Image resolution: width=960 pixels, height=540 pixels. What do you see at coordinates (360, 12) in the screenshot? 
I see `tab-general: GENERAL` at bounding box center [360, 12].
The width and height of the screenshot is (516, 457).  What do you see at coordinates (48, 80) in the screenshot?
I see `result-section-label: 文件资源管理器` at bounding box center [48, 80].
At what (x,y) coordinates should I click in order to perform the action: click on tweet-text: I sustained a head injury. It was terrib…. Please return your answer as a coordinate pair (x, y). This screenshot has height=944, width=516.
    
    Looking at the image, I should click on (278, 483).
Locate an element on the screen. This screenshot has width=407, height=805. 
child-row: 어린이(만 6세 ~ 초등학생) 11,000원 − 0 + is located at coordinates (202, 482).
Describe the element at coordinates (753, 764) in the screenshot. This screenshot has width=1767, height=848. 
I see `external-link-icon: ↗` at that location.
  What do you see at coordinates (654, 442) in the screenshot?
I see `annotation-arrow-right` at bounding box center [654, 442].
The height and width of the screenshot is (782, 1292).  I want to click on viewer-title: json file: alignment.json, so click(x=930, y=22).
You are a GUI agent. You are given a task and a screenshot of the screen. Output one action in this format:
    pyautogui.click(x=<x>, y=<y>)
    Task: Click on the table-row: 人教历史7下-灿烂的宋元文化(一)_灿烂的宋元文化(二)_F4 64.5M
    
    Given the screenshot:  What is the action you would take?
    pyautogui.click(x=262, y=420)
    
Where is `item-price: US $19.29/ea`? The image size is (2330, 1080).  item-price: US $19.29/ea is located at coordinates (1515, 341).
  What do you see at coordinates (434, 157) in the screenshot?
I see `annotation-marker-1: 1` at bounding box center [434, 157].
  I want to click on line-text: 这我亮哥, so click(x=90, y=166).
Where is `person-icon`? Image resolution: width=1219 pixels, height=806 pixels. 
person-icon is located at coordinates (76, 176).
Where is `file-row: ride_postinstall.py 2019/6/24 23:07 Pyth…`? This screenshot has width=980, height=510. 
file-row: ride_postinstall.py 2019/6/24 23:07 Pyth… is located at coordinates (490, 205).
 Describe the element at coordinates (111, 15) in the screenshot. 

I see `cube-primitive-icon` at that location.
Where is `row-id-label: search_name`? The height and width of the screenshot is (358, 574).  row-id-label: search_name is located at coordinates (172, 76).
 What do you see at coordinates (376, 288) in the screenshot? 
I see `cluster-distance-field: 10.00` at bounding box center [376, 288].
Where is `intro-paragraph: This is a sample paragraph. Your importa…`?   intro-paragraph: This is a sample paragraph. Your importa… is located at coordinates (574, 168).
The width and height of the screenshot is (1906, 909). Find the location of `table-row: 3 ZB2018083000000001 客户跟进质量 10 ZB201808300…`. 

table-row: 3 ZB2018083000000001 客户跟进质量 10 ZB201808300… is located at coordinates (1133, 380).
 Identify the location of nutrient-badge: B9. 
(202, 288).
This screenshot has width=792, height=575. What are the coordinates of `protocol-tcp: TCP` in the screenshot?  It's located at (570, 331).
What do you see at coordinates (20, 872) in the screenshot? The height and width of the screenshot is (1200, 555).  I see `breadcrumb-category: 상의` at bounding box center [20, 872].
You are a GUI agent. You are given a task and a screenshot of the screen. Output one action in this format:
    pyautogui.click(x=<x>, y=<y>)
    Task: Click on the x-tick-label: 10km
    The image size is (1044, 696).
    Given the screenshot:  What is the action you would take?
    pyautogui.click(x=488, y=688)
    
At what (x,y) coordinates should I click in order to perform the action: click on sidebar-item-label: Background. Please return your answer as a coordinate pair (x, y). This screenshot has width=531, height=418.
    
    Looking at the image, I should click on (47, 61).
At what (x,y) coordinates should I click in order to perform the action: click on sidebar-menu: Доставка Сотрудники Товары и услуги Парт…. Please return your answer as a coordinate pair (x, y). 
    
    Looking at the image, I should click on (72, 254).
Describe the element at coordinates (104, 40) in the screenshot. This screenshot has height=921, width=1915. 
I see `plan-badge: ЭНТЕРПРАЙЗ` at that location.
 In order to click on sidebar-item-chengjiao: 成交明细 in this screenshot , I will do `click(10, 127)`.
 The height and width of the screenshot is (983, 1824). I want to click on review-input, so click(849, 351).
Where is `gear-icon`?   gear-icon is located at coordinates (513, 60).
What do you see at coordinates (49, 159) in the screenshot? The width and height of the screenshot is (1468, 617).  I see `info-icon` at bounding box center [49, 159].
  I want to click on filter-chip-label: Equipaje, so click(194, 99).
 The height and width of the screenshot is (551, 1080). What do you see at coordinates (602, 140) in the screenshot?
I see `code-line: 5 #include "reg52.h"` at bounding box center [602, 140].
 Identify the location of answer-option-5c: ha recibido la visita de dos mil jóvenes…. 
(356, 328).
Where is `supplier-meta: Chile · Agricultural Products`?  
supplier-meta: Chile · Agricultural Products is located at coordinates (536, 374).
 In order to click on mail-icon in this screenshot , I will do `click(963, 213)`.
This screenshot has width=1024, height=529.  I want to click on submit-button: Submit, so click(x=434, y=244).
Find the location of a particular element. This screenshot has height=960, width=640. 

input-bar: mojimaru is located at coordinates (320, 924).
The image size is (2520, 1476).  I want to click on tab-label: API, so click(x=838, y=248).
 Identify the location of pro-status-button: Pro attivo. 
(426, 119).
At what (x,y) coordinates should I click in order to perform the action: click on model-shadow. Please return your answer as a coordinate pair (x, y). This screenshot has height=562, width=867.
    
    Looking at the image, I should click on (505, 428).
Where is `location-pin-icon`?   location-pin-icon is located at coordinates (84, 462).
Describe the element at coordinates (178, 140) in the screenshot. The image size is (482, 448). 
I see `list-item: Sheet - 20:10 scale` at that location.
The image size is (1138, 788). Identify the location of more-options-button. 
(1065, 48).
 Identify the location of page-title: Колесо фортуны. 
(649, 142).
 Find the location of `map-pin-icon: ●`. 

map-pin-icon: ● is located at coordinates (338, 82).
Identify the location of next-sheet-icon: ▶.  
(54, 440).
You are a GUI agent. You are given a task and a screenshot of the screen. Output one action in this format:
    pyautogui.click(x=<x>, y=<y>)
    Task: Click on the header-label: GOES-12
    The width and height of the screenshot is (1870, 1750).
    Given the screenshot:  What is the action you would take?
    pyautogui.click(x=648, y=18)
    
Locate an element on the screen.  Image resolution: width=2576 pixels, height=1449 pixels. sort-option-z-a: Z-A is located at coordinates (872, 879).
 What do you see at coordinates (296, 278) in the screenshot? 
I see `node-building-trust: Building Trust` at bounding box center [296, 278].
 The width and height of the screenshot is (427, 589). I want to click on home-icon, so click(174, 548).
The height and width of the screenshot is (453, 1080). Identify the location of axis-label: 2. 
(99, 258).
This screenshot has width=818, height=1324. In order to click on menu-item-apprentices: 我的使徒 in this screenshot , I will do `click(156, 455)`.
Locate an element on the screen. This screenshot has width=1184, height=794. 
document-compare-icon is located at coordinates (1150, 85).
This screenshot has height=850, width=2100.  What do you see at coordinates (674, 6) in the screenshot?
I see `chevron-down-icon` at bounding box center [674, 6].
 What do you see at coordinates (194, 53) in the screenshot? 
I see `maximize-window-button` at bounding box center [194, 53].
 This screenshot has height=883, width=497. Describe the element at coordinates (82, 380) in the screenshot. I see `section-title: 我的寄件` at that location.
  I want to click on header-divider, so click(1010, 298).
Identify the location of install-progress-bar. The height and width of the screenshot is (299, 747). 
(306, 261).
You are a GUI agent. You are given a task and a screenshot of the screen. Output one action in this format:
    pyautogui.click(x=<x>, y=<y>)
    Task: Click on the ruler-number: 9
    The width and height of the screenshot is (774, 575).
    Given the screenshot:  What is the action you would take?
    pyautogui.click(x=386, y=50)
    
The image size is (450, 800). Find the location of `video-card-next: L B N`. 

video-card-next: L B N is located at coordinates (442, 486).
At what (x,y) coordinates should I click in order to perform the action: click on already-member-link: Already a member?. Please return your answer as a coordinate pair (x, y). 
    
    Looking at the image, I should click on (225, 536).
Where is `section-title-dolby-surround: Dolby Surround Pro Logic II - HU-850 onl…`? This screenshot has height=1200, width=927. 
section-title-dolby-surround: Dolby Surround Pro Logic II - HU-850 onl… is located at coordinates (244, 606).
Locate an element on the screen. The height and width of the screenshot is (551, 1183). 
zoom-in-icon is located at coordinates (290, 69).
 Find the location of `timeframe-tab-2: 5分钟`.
_____
◆ **Problem description**:
Give again the lines from the one containing "What do you see at coordinates (296, 278)" through the one containing "I want to click on header-divider, so", inclusive, replacing "Identify the location of" with "Find the location of" and leaving everything else unchanged.

◆ **Response box**:
 What do you see at coordinates (296, 278) in the screenshot? 
I see `node-building-trust: Building Trust` at bounding box center [296, 278].
 The width and height of the screenshot is (427, 589). I want to click on home-icon, so click(174, 548).
The height and width of the screenshot is (453, 1080). Find the location of axis-label: 2. 
(99, 258).
This screenshot has width=818, height=1324. In order to click on menu-item-apprentices: 我的使徒 in this screenshot , I will do `click(156, 455)`.
Locate an element on the screen. This screenshot has width=1184, height=794. 
document-compare-icon is located at coordinates (1150, 85).
This screenshot has height=850, width=2100.  What do you see at coordinates (674, 6) in the screenshot?
I see `chevron-down-icon` at bounding box center [674, 6].
 What do you see at coordinates (194, 53) in the screenshot? 
I see `maximize-window-button` at bounding box center [194, 53].
 This screenshot has height=883, width=497. Describe the element at coordinates (82, 380) in the screenshot. I see `section-title: 我的寄件` at that location.
  I want to click on header-divider, so click(1010, 298).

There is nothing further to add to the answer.